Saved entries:
--------------------------------------------------
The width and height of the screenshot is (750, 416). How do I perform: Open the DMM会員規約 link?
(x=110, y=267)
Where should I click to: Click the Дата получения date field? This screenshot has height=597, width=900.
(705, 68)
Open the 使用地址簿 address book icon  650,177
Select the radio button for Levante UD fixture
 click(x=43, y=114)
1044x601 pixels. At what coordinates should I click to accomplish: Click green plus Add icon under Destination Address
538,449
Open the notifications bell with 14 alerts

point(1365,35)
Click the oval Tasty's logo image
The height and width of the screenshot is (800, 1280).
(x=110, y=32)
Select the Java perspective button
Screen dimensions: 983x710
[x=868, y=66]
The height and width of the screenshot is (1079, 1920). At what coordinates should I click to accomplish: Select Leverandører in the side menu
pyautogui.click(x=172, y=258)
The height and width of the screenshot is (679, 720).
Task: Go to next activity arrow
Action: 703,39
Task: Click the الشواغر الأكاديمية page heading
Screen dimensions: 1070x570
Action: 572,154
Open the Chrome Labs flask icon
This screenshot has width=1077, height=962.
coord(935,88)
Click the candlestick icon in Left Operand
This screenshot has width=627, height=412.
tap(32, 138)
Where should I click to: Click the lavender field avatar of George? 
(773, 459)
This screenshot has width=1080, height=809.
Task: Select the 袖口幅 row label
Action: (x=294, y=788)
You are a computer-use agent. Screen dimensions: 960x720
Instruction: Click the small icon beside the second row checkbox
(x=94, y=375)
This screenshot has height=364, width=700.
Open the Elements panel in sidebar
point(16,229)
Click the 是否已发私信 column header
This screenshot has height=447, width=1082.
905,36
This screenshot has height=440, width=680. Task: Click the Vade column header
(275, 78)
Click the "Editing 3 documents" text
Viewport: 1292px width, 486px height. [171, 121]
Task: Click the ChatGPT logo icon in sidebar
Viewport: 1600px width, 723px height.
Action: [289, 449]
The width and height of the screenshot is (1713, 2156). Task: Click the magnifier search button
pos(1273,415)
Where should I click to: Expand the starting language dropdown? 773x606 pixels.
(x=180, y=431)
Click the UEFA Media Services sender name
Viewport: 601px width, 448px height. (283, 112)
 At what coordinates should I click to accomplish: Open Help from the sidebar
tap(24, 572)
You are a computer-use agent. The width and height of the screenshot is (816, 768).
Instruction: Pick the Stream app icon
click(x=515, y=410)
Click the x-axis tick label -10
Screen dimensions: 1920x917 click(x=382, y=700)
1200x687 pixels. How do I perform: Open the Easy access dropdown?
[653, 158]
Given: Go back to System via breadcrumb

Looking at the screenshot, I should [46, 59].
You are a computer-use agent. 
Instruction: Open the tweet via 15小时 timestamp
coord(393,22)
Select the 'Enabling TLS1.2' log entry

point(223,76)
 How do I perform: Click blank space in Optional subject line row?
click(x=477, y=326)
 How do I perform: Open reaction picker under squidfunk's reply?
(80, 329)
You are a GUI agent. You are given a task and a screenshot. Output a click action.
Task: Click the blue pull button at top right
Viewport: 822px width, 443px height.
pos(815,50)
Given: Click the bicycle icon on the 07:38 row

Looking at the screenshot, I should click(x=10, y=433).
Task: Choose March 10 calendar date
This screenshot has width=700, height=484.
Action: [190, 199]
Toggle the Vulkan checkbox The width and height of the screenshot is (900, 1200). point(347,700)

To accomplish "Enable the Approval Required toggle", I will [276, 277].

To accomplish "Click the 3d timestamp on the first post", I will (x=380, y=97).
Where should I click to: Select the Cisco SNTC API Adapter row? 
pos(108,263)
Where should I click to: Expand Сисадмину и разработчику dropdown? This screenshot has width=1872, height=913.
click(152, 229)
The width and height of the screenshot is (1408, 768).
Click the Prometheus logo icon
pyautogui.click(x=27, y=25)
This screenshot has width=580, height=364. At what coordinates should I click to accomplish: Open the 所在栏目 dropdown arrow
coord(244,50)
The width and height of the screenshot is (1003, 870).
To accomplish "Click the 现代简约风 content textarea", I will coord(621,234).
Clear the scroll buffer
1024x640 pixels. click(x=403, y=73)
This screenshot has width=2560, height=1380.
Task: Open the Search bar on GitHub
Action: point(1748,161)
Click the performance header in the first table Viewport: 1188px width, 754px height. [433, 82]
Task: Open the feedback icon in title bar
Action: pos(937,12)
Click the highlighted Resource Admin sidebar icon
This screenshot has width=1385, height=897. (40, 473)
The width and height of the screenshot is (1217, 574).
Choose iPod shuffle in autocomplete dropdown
--------------------------------------------------
(Exercise requirements)
All the entries must be retyped exactly.

(Task output)
The width and height of the screenshot is (750, 416). How do I perform: Open the DMM会員規約 link?
(x=110, y=267)
Where should I click to: Click the Дата получения date field? This screenshot has height=597, width=900.
(705, 68)
Open the 使用地址簿 address book icon  650,177
Select the radio button for Levante UD fixture
 click(x=43, y=114)
1044x601 pixels. At what coordinates should I click to accomplish: Click green plus Add icon under Destination Address
538,449
Open the notifications bell with 14 alerts

point(1365,35)
Click the oval Tasty's logo image
The height and width of the screenshot is (800, 1280).
(x=110, y=32)
Select the Java perspective button
Screen dimensions: 983x710
[x=868, y=66]
The height and width of the screenshot is (1079, 1920). At what coordinates should I click to accomplish: Select Leverandører in the side menu
pyautogui.click(x=172, y=258)
The height and width of the screenshot is (679, 720).
Task: Go to next activity arrow
Action: 703,39
Task: Click the الشواغر الأكاديمية page heading
Screen dimensions: 1070x570
Action: 572,154
Open the Chrome Labs flask icon
This screenshot has width=1077, height=962.
coord(935,88)
Click the candlestick icon in Left Operand
This screenshot has width=627, height=412.
tap(32, 138)
Where should I click to: Click the lavender field avatar of George? 
(773, 459)
This screenshot has width=1080, height=809.
Task: Select the 袖口幅 row label
Action: (x=294, y=788)
You are a computer-use agent. Screen dimensions: 960x720
Instruction: Click the small icon beside the second row checkbox
(x=94, y=375)
This screenshot has height=364, width=700.
Open the Elements panel in sidebar
point(16,229)
Click the 是否已发私信 column header
This screenshot has height=447, width=1082.
905,36
This screenshot has height=440, width=680. Task: Click the Vade column header
(275, 78)
Click the "Editing 3 documents" text
Viewport: 1292px width, 486px height. [171, 121]
Task: Click the ChatGPT logo icon in sidebar
Viewport: 1600px width, 723px height.
Action: [289, 449]
The width and height of the screenshot is (1713, 2156). Task: Click the magnifier search button
pos(1273,415)
Where should I click to: Expand the starting language dropdown? 773x606 pixels.
(x=180, y=431)
Click the UEFA Media Services sender name
Viewport: 601px width, 448px height. (283, 112)
 At what coordinates should I click to accomplish: Open Help from the sidebar
tap(24, 572)
You are a computer-use agent. The width and height of the screenshot is (816, 768).
Instruction: Pick the Stream app icon
click(x=515, y=410)
Click the x-axis tick label -10
Screen dimensions: 1920x917 click(x=382, y=700)
1200x687 pixels. How do I perform: Open the Easy access dropdown?
[653, 158]
Given: Go back to System via breadcrumb

Looking at the screenshot, I should [46, 59].
You are a computer-use agent. 
Instruction: Open the tweet via 15小时 timestamp
coord(393,22)
Select the 'Enabling TLS1.2' log entry

point(223,76)
 How do I perform: Click blank space in Optional subject line row?
click(x=477, y=326)
 How do I perform: Open reaction picker under squidfunk's reply?
(80, 329)
You are a GUI agent. You are given a task and a screenshot. Output a click action.
Task: Click the blue pull button at top right
Viewport: 822px width, 443px height.
pos(815,50)
Given: Click the bicycle icon on the 07:38 row

Looking at the screenshot, I should click(x=10, y=433).
Task: Choose March 10 calendar date
This screenshot has width=700, height=484.
Action: [190, 199]
Toggle the Vulkan checkbox The width and height of the screenshot is (900, 1200). point(347,700)

To accomplish "Enable the Approval Required toggle", I will [276, 277].

To accomplish "Click the 3d timestamp on the first post", I will (x=380, y=97).
Where should I click to: Select the Cisco SNTC API Adapter row? 
pos(108,263)
Where should I click to: Expand Сисадмину и разработчику dropdown? This screenshot has width=1872, height=913.
click(152, 229)
The width and height of the screenshot is (1408, 768).
Click the Prometheus logo icon
pyautogui.click(x=27, y=25)
This screenshot has width=580, height=364. At what coordinates should I click to accomplish: Open the 所在栏目 dropdown arrow
coord(244,50)
The width and height of the screenshot is (1003, 870).
To accomplish "Click the 现代简约风 content textarea", I will coord(621,234).
Clear the scroll buffer
1024x640 pixels. click(x=403, y=73)
This screenshot has width=2560, height=1380.
Task: Open the Search bar on GitHub
Action: point(1748,161)
Click the performance header in the first table Viewport: 1188px width, 754px height. [433, 82]
Task: Open the feedback icon in title bar
Action: pos(937,12)
Click the highlighted Resource Admin sidebar icon
This screenshot has width=1385, height=897. (40, 473)
The width and height of the screenshot is (1217, 574).
Choose iPod shuffle in autocomplete dropdown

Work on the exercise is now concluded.